Ensure you complete the instructions in Deploying Agent Studio using the ML Runtime Image.
Testing during a workflow creation
When a workflow run is still executing, it appears in the Evaluations table with an In Progress status. The UI automatically refreshes once the run completes, making the results available without requiring a manual page reload.
- In the Cloudera
console, click the Cloudera AI tile.
The Cloudera AI Workbenches page displays.

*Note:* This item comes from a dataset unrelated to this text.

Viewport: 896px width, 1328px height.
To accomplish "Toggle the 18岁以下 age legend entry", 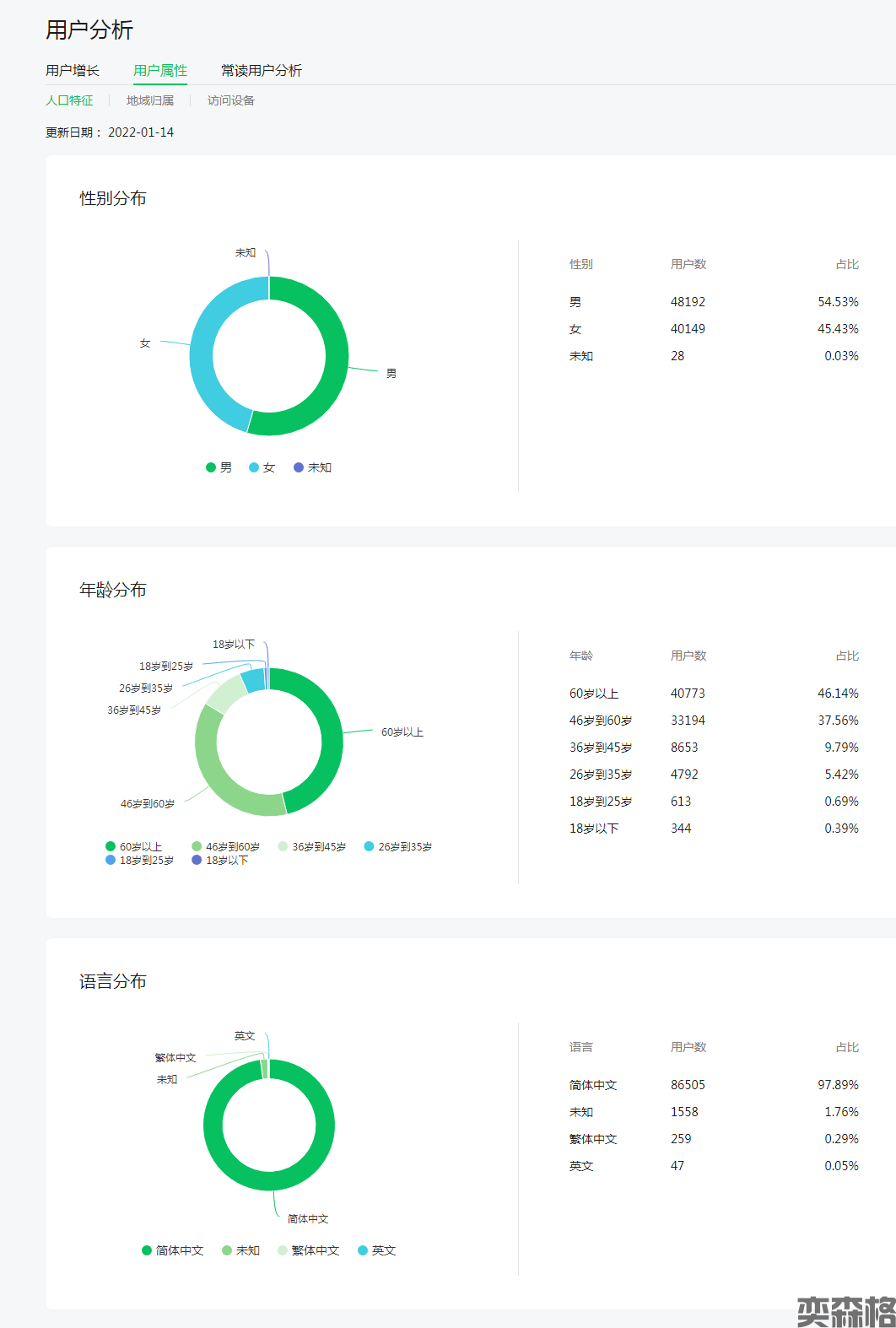I will point(219,860).
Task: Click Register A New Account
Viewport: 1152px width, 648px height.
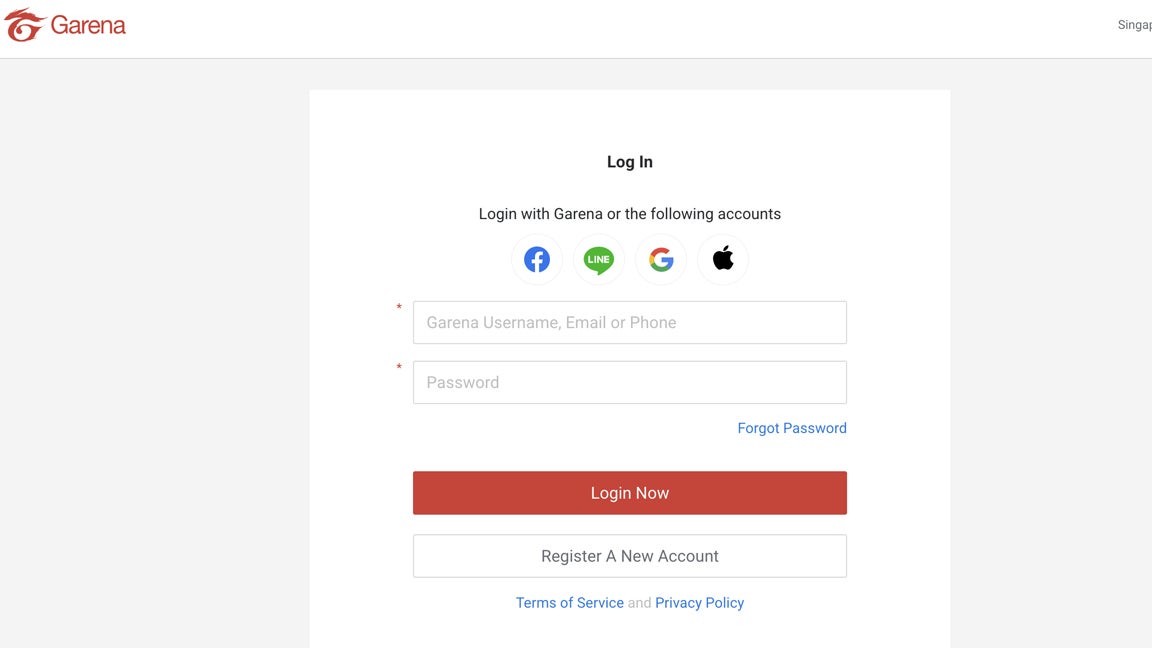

- Click on the name of the workbench.
The workbench Home page displays.
- Click Projects, and then click New
Project to create a new project.
In the left navigation pane, the new AI Studios option is displayed.
-
Click AI Studios.
- Navigate to the Actions menu.
- Select Test Workflow.
The testing interface is displayed.
- In the testing interface, locate the tab menu above the canvas and select
Evaluations tab to view the historical and
current run data.
Auditing a deployed workflow
- In the Cloudera
console, click the Cloudera AI tile.
The Cloudera AI Workbenches page displays.
- Click on the name of the workbench.
The workbench Home page displays.
- Click Projects, and then click New
Project to create a new project.
In the left navigation pane, the new AI Studios option is displayed.
-
Click AI Studios.
- Open a deployed workflow.
- Enter your parameters (for example, Company Name) and click Run Workflow.
- Once the run completes, click the Evaluations tab to view the historical and current run data.
Navigating the dashboard
- Runs Table: View all historical and current runs in a centralized table for fast scanning and comparison.
- Metrics View: Selecting a run opens a summary view organized by Automatic Evaluators and LLM-based Evaluators. Results use standardized PASS/FAIL labels and user-friendly number formatting to reduce ambiguity.
- Drill-Down Detail: Click any metric row to navigate into detailed results. This allows you to trace exactly what failed and identify the specific span or step responsible. You can use the Back button to navigate between drill-down levels.